Ulster Unionist MLA Jo-Anne Dobson and Councillor Colin McCusker reacted angrily to the Minister’s rejection of a meeting with them and members of the school’s Board of Governors.
Mrs Dobson said: “By refusing our reasonable request for a meeting John O’Dowd is showing monumental arrogance and indifference towards the young families of Donaghcloney and the future of their primary school. I am incensed that the Minister can make such a far-reaching decision without any accountability or even discussion about it.
“I have written separately, on a number of occasions, to the Minister on behalf of parents who have approached my office. They are rightly angered at his decision to go against the recommendation of the SELB and turn down the application.
“This is yet another example where, like Orchard County Primary School, the SELB was supportive of a school expanding, yet the Minister arrogantly turns it down.

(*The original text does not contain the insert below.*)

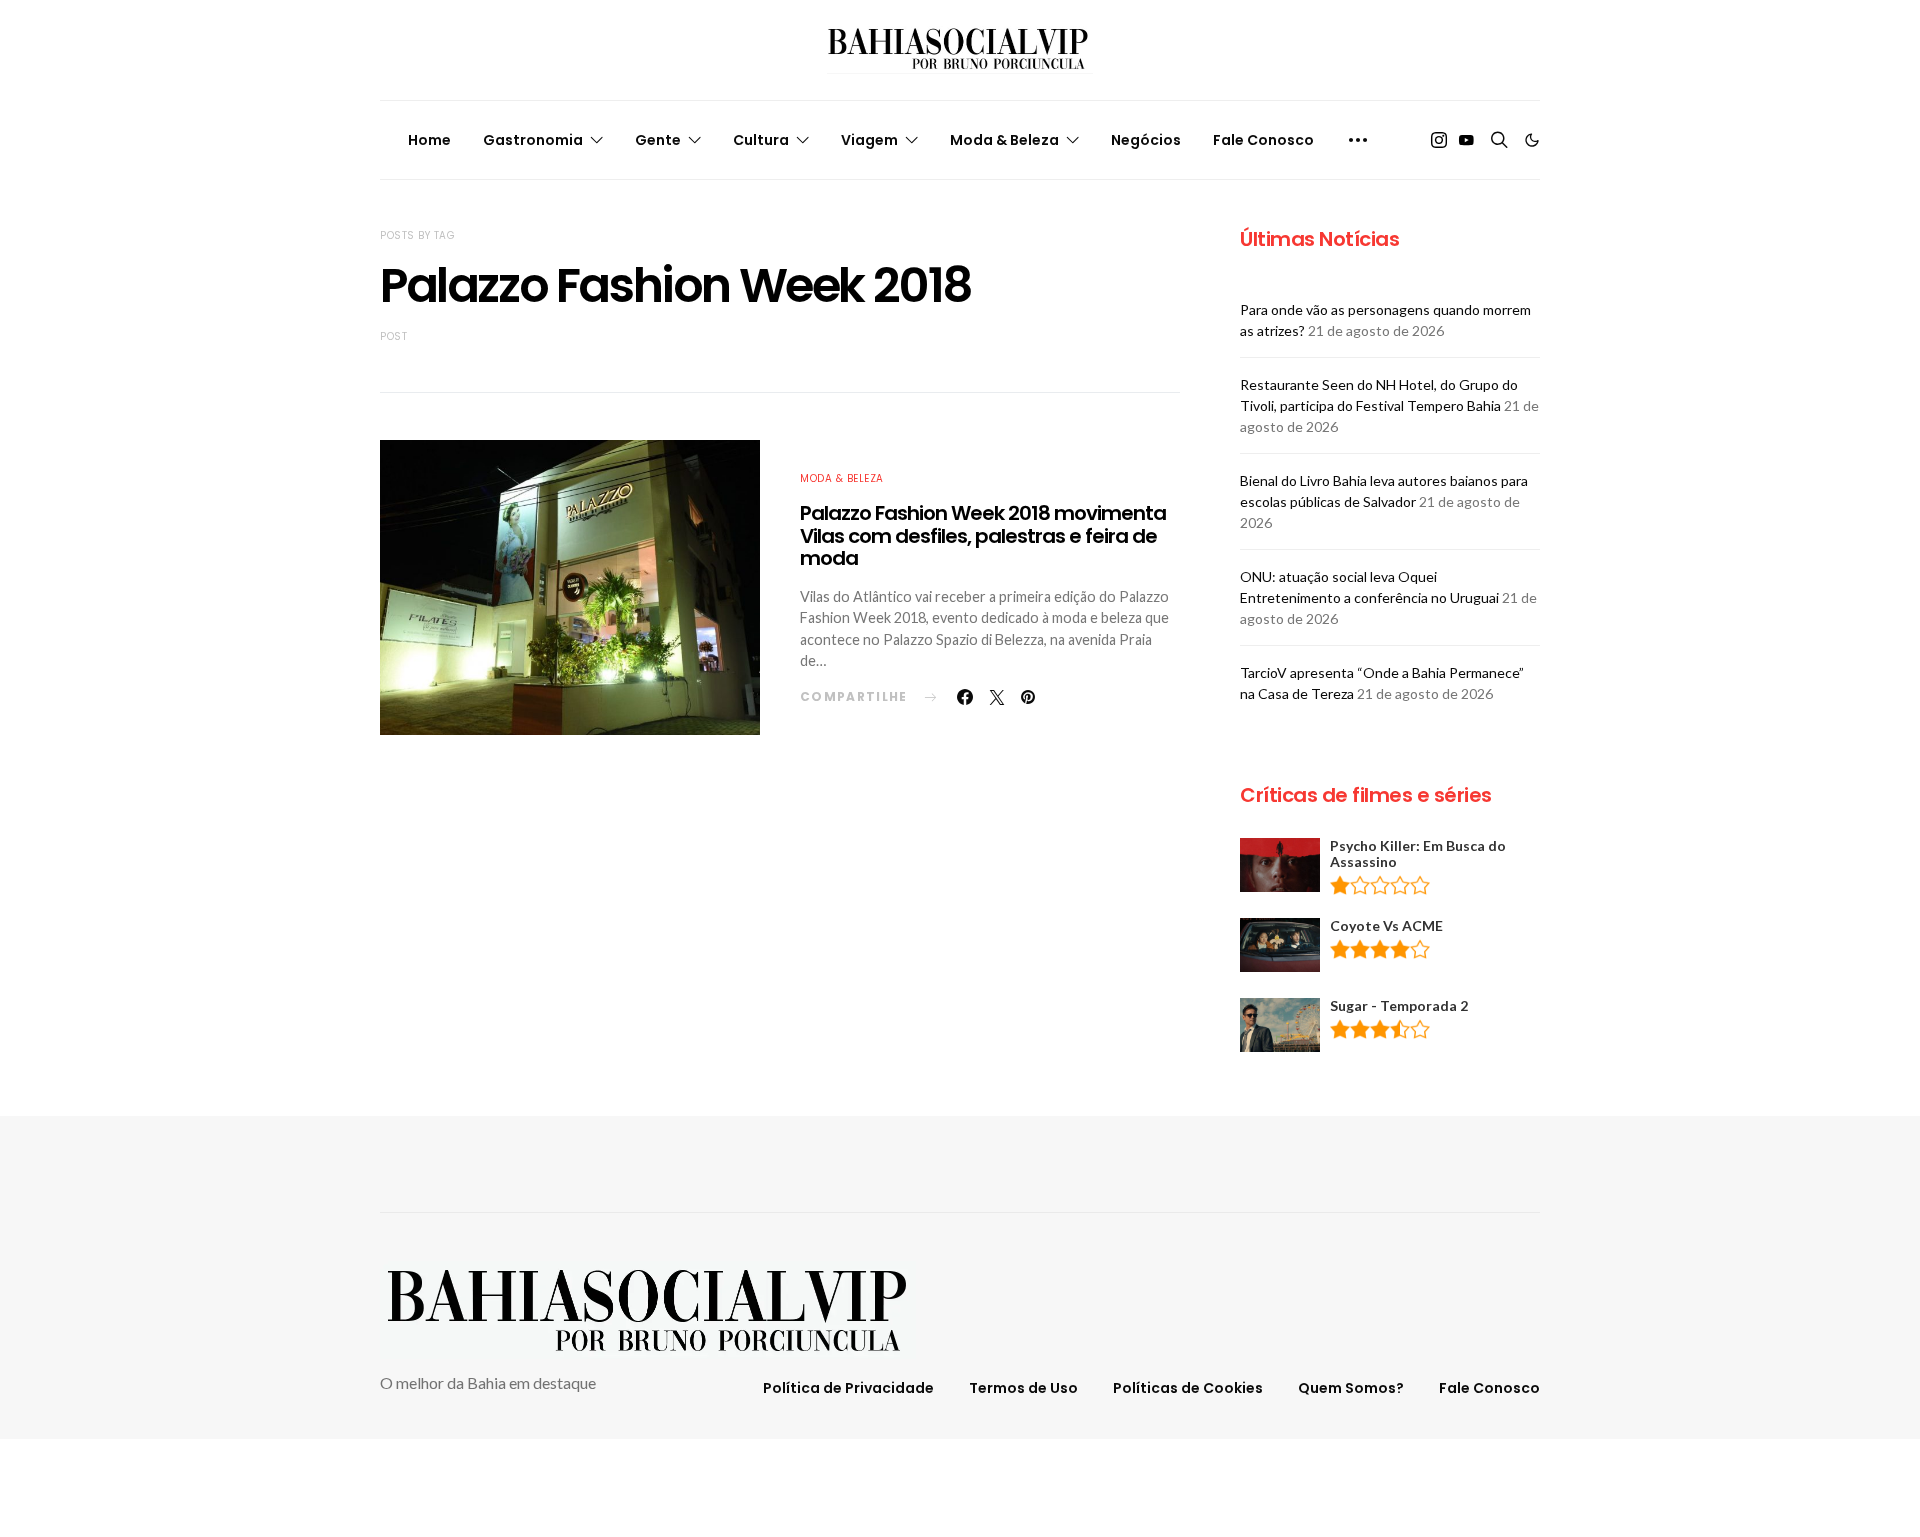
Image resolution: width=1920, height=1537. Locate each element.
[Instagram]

“This level of arrogance from a Minister is unacceptable. As a member of the Education Committee I have previously raised this issue and will continue to do so until the Minister finally agrees to listen to the people of Donaghcloney.”
Mrs Dobson’s Ulster Unionist Colleague Craigavon Councillor Colin McCusker said: “I am absolutely disgusted with the response from the Education Minister. The tone of his letter is very telling. As a local Councillor it is my responsibility to articulate the concerns of my constituents and to make representation to Government Ministers when they make decisions which have a detrimental impact on local communities.
“To be dismissed out of hand, and be told ‘My decision is therefore final’, tells me the Minister is not prepared to listen to any other point of view other than his own.
The Minister is refusing to listen to the concerns of the local people in Donacloney, he said, “It is obvious from this letter that Sinn Fein want to destroy small rural communities, such as Donacloney, and this subtle downgrading of local primary schools is the start of such destruction.
“Parental choice must be maintained, and the increasing demand for enrolment at Donacloney illustrates how popular this school has become.”